→ Work instructions:
Word for word, repeat all of the entries.

===== Given entries =====

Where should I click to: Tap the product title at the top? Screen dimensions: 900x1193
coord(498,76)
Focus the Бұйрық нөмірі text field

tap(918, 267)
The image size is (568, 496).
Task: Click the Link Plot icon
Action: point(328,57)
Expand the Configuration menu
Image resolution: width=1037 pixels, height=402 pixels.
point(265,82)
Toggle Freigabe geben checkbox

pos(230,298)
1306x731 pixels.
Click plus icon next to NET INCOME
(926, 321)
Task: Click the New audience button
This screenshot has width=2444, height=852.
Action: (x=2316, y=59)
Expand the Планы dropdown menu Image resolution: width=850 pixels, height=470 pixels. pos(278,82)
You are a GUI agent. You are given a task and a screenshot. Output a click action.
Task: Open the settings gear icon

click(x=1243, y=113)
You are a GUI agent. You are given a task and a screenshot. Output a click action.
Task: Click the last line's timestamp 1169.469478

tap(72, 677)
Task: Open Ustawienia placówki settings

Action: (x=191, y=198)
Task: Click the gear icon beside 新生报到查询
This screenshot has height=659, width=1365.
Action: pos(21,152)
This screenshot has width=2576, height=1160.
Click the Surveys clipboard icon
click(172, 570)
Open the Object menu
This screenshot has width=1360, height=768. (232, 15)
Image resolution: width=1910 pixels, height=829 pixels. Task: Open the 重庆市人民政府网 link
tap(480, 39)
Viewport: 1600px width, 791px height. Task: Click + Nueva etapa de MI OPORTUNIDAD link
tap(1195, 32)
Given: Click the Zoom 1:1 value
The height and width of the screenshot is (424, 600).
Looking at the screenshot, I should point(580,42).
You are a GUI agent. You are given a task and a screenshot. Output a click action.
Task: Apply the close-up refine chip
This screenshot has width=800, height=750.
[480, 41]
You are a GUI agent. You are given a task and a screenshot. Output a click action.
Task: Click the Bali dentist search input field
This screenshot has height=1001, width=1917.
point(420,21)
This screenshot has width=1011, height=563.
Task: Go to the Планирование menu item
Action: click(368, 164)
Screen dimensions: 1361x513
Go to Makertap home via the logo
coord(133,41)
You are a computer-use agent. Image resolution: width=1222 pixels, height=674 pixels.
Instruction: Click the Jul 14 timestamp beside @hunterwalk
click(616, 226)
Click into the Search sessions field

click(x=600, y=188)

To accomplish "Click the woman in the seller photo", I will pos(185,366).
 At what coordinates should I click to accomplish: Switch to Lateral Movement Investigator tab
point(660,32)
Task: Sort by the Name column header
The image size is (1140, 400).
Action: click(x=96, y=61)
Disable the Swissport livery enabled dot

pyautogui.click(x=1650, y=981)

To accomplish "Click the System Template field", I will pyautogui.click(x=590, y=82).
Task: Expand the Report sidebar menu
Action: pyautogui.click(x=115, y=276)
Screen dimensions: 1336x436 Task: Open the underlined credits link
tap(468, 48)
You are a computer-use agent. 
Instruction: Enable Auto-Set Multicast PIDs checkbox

=====

→ Reply to the exercise:
Where should I click to: Tap the product title at the top? Screen dimensions: 900x1193
coord(498,76)
Focus the Бұйрық нөмірі text field

tap(918, 267)
The image size is (568, 496).
Task: Click the Link Plot icon
Action: point(328,57)
Expand the Configuration menu
Image resolution: width=1037 pixels, height=402 pixels.
point(265,82)
Toggle Freigabe geben checkbox

pos(230,298)
1306x731 pixels.
Click plus icon next to NET INCOME
(926, 321)
Task: Click the New audience button
This screenshot has width=2444, height=852.
Action: (x=2316, y=59)
Expand the Планы dropdown menu Image resolution: width=850 pixels, height=470 pixels. pos(278,82)
You are a GUI agent. You are given a task and a screenshot. Output a click action.
Task: Open the settings gear icon

click(x=1243, y=113)
You are a GUI agent. You are given a task and a screenshot. Output a click action.
Task: Click the last line's timestamp 1169.469478

tap(72, 677)
Task: Open Ustawienia placówki settings

Action: (x=191, y=198)
Task: Click the gear icon beside 新生报到查询
This screenshot has height=659, width=1365.
Action: pos(21,152)
This screenshot has width=2576, height=1160.
Click the Surveys clipboard icon
click(172, 570)
Open the Object menu
This screenshot has width=1360, height=768. (232, 15)
Image resolution: width=1910 pixels, height=829 pixels. Task: Open the 重庆市人民政府网 link
tap(480, 39)
Viewport: 1600px width, 791px height. Task: Click + Nueva etapa de MI OPORTUNIDAD link
tap(1195, 32)
Given: Click the Zoom 1:1 value
The height and width of the screenshot is (424, 600).
Looking at the screenshot, I should point(580,42).
You are a GUI agent. You are given a task and a screenshot. Output a click action.
Task: Apply the close-up refine chip
This screenshot has width=800, height=750.
[480, 41]
You are a GUI agent. You are given a task and a screenshot. Output a click action.
Task: Click the Bali dentist search input field
This screenshot has height=1001, width=1917.
point(420,21)
This screenshot has width=1011, height=563.
Task: Go to the Планирование menu item
Action: click(368, 164)
Screen dimensions: 1361x513
Go to Makertap home via the logo
coord(133,41)
You are a computer-use agent. Image resolution: width=1222 pixels, height=674 pixels.
Instruction: Click the Jul 14 timestamp beside @hunterwalk
click(616, 226)
Click into the Search sessions field

click(x=600, y=188)

To accomplish "Click the woman in the seller photo", I will pos(185,366).
 At what coordinates should I click to accomplish: Switch to Lateral Movement Investigator tab
point(660,32)
Task: Sort by the Name column header
The image size is (1140, 400).
Action: click(x=96, y=61)
Disable the Swissport livery enabled dot

pyautogui.click(x=1650, y=981)

To accomplish "Click the System Template field", I will pyautogui.click(x=590, y=82).
Task: Expand the Report sidebar menu
Action: pyautogui.click(x=115, y=276)
Screen dimensions: 1336x436 Task: Open the underlined credits link
tap(468, 48)
You are a computer-use agent. 
Instruction: Enable Auto-Set Multicast PIDs checkbox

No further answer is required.